The modified top utility that comes with the LTP test suite was used as a system monitoring tool. top provides an ongoing look at processor activity in real time. The enhanced top utility has additional functions that can save snapshots of top results to a file and give the average summary of the resulting file, including information such as CPU, memory, and swap space utilizations.

In our tests, snapshots of system utilization (or top output files) were taken every 10 seconds and saved to result files. In addition, snapshots of system utilization and LTP test output files were taken daily or weekly to have data points to determine whether systems were degrading during long-period runs. This function was controlled by cron jobs and scripts.

Before testing
All selected testing systems had hardware configured as similarly to each other as possible. Extra hardware was removed to reduce potential hardware failure. Minimum-security options were selected during image installation. At least 2 GB of disk space was reserved for storing the top data files and LTP log files.

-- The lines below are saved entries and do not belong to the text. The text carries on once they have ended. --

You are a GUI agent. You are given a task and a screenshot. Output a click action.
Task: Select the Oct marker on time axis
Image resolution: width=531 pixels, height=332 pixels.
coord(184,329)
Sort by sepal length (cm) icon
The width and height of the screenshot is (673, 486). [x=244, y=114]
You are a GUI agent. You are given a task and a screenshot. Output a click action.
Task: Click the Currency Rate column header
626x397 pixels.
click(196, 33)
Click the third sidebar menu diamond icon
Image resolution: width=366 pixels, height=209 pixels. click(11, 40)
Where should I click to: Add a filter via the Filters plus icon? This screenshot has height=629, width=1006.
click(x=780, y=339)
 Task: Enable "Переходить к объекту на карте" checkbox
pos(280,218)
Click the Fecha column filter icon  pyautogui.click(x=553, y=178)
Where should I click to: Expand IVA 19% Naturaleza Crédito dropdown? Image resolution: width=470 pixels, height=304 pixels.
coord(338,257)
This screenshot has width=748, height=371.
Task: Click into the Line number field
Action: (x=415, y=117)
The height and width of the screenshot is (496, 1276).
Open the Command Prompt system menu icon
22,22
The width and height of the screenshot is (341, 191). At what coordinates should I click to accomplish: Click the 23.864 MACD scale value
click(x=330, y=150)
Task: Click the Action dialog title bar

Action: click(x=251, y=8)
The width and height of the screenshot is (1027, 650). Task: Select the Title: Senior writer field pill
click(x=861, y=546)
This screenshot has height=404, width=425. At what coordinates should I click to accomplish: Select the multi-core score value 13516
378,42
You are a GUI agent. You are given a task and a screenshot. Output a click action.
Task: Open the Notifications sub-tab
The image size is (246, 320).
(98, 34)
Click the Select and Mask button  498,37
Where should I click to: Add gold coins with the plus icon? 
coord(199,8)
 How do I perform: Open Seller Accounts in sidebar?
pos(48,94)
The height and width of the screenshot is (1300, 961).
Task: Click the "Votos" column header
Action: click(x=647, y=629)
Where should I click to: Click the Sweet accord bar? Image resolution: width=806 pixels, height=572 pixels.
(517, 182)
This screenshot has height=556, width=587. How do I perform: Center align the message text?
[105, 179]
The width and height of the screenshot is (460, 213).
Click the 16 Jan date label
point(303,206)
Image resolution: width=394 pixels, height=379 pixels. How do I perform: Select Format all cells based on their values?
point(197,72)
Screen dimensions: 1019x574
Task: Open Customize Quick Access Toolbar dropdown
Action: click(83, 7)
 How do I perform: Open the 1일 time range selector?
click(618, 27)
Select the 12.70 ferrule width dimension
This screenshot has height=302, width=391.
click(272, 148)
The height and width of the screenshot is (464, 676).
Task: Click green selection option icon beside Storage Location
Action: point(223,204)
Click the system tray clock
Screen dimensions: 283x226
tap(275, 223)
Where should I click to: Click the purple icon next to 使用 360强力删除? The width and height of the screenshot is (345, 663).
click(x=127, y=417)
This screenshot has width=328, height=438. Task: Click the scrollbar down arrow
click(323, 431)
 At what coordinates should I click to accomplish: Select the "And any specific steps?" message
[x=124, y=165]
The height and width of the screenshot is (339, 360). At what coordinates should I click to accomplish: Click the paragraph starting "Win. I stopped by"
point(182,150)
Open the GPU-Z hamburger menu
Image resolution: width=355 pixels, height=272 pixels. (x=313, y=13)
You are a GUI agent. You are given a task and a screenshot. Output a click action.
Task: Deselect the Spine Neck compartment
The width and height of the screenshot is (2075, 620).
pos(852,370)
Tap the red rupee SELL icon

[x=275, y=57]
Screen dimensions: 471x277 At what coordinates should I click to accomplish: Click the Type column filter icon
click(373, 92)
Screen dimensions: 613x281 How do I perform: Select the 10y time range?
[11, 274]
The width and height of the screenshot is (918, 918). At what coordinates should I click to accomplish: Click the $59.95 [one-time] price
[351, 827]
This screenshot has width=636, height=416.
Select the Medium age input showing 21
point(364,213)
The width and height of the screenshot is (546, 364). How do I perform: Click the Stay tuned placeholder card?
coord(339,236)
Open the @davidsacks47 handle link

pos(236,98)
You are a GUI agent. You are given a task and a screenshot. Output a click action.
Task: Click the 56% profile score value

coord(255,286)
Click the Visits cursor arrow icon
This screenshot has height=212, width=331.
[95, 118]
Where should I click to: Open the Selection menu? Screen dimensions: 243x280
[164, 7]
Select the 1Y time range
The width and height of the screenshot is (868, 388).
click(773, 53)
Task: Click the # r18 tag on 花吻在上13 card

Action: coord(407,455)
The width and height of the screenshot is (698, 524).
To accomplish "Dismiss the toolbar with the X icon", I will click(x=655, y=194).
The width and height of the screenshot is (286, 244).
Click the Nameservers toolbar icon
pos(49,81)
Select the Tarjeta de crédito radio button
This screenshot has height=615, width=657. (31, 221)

Note that this is a testing scenario; in real life, users would be well advised to keep security settings at much higher than minimum.

During testing
The system was left undisturbed for the duration of the tests. Occasional access of the system to verify that the test was still executing was acceptable. Verification included using the ps command, checking top data, and checking LTP log data.

After testing
When the test completed, the system monitoring tool top was stopped immediately. All top data files, including daily or weekly snapshots and LTP log files, were saved and processed in order to provide data for analysis.